4. Performance Analysis: Acceptance Rate and Speedup

  • Acceptance Rate ($r$): The average probability that any given drafted token will be accepted. It can be proven that this rate is directly related to how similar the draft and target distributions are:

    \[r = \sum_{x \in V} \min(p(x), q(x)) = 1 - \frac{1}{2} \|q - p\|_1\]

    A better draft model leads to a higher acceptance rate.

  • Rejection Rate: The probability of rejection is simply $1-r = \frac{1}{2} |q - p|_1$.
  • Speedup: The practical speedup is approximately equal to the average number of tokens accepted per cycle, $n_{accepted}$.

    \[\text{Speedup} \approx n_{accepted}\]

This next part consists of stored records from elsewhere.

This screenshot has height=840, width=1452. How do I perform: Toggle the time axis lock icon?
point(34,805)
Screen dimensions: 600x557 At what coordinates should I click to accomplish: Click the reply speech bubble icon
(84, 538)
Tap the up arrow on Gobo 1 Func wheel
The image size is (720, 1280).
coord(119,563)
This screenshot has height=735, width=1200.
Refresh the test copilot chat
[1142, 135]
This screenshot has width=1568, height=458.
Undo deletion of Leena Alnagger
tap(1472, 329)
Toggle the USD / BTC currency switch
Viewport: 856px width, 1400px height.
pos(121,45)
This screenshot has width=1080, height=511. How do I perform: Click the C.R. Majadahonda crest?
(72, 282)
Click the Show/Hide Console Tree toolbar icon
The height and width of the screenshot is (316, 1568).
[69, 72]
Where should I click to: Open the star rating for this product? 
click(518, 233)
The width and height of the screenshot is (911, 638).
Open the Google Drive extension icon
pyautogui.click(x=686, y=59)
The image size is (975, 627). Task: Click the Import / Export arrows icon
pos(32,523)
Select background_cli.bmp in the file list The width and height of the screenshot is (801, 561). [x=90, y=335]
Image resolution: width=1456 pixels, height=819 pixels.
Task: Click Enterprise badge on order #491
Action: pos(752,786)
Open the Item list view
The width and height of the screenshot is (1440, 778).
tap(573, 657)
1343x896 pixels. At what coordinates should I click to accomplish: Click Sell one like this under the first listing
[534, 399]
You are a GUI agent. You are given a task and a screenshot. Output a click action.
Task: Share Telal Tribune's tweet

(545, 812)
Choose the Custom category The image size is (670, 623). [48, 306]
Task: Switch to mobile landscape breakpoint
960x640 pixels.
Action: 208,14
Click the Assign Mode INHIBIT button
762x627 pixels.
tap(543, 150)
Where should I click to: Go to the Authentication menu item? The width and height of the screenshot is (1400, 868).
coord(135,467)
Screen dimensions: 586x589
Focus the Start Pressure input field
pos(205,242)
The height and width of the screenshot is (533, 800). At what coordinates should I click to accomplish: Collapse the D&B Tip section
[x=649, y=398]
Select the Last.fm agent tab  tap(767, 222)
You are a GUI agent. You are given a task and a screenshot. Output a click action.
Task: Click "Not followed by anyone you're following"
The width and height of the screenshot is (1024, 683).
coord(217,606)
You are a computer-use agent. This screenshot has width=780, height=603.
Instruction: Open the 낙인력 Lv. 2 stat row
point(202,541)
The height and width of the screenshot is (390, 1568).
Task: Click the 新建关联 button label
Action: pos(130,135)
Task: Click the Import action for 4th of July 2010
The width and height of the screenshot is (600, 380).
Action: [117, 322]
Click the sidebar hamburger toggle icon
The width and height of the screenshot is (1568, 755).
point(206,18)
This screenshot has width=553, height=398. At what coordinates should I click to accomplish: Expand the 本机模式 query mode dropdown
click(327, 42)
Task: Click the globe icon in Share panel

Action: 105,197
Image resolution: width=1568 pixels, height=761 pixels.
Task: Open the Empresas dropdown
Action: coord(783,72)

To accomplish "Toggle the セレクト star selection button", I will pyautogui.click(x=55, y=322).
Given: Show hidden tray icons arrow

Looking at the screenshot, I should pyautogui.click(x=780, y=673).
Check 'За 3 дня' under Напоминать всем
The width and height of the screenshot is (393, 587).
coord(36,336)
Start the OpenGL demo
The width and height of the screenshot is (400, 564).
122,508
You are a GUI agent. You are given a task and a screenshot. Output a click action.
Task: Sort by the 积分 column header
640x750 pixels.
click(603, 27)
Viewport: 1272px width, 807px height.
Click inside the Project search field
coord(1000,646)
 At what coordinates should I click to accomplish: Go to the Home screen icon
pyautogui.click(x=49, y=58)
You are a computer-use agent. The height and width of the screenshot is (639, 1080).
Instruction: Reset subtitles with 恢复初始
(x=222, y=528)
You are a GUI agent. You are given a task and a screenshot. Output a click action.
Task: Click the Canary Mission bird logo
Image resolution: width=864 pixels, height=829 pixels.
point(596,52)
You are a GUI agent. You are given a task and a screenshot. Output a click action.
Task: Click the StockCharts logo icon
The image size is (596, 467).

    If, on average, 3 tokens are accepted per cycle, you achieve a nearly 3x speedup in wall-clock latency. The small overhead from the draft model is usually negligible.

5. Code Pseudocode

This pseudocode illustrates the full logic.

def speculative_decoding_step(context, target_model, draft_model, K):
    # 1. DRAFTING PHASE: Generate K tokens from the draft model
    draft_tokens, draft_distributions = [], []
    temp_context = context.copy()
    for _ in range(K):
        q_dist = draft_model.get_distribution(temp_context)
        draft_token = torch.argmax(q_dist) # Greedy sample for draft
        draft_tokens.append(draft_token)
        draft_distributions.append(q_dist)
        temp_context.append(draft_token)

    # 2. VERIFICATION PHASE: Get K+1 distributions from the target model
    verification_input = context + draft_tokens
    target_distributions = target_model.get_distributions(verification_input)

    # 3. ACCEPTANCE / REJECTION PHASE
    n_accepted = 0
    for i in range(K):
        p_i = draft_distributions[i]
        q_i = target_distributions[i]
        x_draft_i = draft_tokens[i]

        p_prob = p_i[x_draft_i]
        q_prob = q_i[x_draft_i]

        acceptance_prob = min(1.0, q_prob / p_prob)
        
        if torch.rand(()) < acceptance_prob:
            # Accept the token
            n_accepted += 1
        else:
            # Reject and correct from the (q-p)+ distribution
            p_corrected_dist = F.relu(q_i - p_i) # max(0, q-p)
            p_corrected_dist /= p_corrected_dist.sum() # Normalize
            
            replacement_token = torch.multinomial(p_corrected_dist, 1)
            
            # Return accepted prefix + one corrected token
            return draft_tokens[:n_accepted] + [replacement_token]

    # If all K tokens were accepted, sample the bonus token
    bonus_token_dist = target_distributions[K]
    bonus_token = torch.multinomial(bonus_token_dist, 1)

    return draft_tokens + [bonus_token]

6. Key References

  • Modern Formulation: Leviathan, Y., Kalman, M., & Matias, Y., et al. (2022). Fast Inference from Transformers via Speculative Decoding. arXiv preprint arXiv:2211.17192.
  • Independent Work & Sampling Variants: Chen, X., Wong, S., & remedial, Z., et al. (2023). Accelerating Large Language Model Decoding with Speculative Sampling. arXiv preprint arXiv:2302.01318.